## Task to carry out
Search the listing below, and show each line that includes the word "dropdown".

## Data listing
════
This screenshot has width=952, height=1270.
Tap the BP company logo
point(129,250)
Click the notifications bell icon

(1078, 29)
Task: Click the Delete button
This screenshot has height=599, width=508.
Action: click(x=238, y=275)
════
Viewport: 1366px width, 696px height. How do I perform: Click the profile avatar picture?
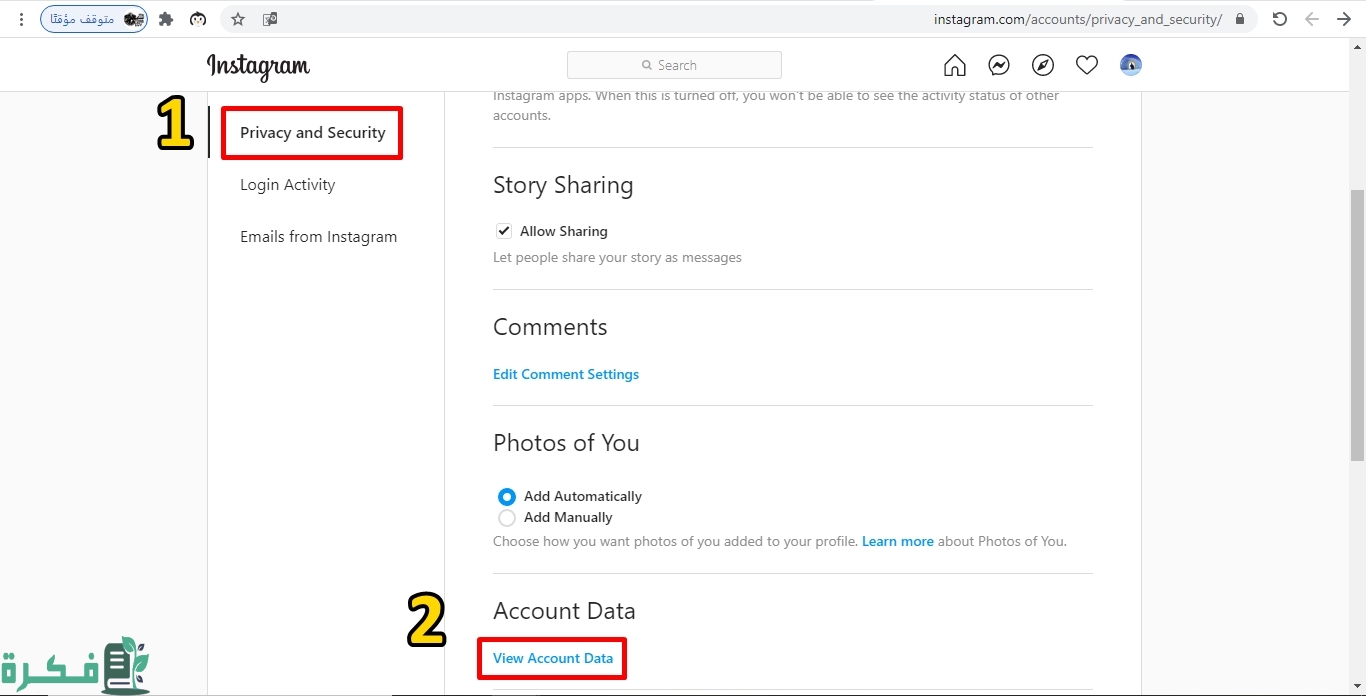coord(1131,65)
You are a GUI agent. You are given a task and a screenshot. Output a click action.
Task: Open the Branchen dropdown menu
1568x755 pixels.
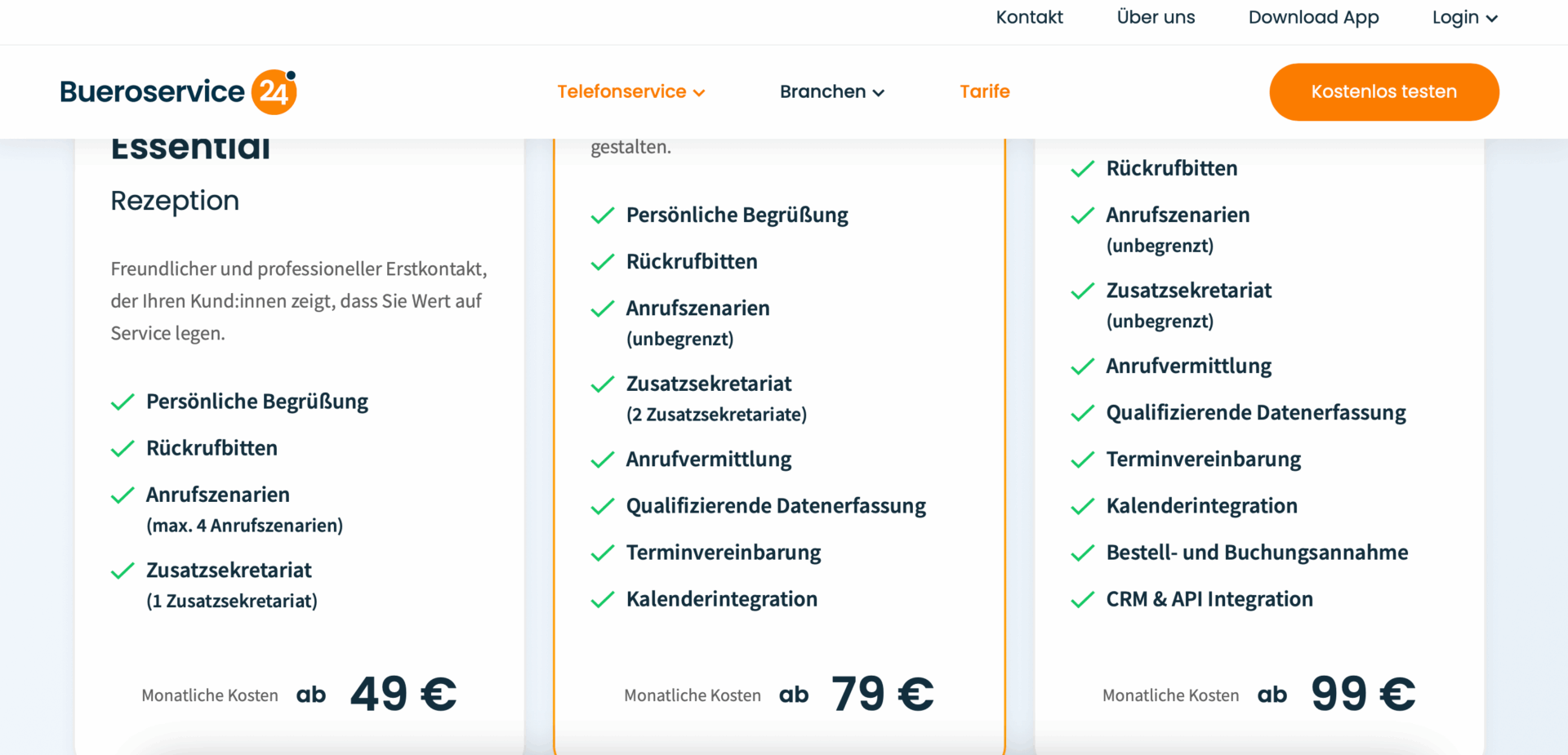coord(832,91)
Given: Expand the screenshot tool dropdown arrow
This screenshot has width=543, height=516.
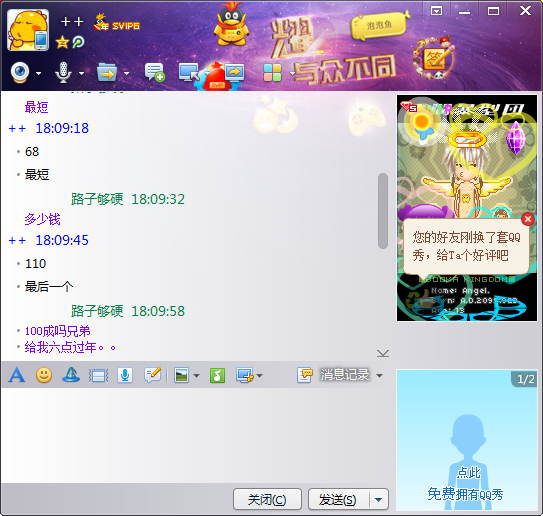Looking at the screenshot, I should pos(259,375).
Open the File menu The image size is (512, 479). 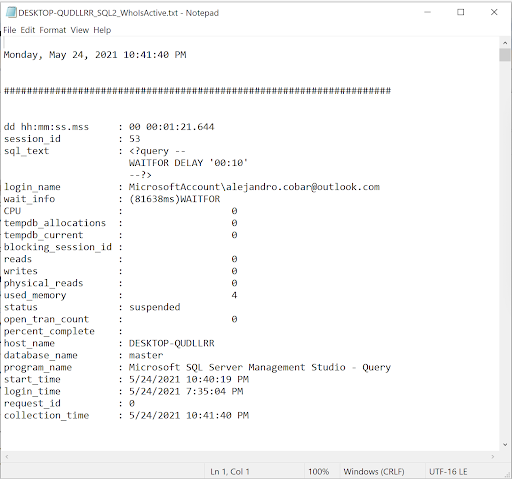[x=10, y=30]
════
## Solution to the problem
Task: Open the Branchen dropdown menu
Given: Expand the screenshot tool dropdown arrow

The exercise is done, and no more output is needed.